• _Material for the task_
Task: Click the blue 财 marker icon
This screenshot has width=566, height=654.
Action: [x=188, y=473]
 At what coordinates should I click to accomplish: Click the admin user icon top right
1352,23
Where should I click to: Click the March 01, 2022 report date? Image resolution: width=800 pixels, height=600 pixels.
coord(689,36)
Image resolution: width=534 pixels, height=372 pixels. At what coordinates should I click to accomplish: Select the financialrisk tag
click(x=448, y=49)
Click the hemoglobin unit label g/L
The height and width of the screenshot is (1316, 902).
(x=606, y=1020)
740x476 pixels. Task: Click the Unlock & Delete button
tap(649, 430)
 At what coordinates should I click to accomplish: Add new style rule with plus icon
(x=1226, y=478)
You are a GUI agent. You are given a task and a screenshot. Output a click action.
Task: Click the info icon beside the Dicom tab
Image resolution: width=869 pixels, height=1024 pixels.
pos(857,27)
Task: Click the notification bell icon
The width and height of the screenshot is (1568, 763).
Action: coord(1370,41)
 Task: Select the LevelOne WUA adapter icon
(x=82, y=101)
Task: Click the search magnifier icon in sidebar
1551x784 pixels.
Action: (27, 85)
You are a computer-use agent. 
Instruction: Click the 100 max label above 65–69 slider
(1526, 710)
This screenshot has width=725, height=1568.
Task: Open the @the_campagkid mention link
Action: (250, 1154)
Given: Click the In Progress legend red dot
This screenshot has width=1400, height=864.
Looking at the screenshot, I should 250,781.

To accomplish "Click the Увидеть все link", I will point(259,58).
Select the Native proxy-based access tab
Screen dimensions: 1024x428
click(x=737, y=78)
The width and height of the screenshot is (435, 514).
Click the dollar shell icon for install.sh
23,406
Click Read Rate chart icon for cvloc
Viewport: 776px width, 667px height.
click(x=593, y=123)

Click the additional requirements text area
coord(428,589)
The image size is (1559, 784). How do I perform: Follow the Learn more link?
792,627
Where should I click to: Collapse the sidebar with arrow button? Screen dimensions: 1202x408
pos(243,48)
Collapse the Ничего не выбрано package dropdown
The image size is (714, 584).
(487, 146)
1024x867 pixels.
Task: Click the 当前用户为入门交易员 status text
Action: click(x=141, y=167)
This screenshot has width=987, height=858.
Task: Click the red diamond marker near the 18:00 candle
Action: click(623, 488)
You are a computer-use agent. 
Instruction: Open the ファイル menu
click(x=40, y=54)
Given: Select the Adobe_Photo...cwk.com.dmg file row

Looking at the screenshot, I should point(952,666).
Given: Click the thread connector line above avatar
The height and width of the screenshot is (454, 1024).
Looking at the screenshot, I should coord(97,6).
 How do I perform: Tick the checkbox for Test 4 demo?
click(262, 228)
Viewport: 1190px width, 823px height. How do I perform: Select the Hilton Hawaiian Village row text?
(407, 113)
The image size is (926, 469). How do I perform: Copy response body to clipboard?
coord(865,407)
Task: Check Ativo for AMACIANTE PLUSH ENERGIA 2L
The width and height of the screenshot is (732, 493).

• _What is needed_
What is needed is an exact retyping of every line from the one containing "The image size is (926, 469)." through the final line of the entries, and only those lines.

• _Response to this task_
The image size is (926, 469). How do I perform: Copy response body to clipboard?
coord(865,407)
Task: Check Ativo for AMACIANTE PLUSH ENERGIA 2L
The width and height of the screenshot is (732, 493).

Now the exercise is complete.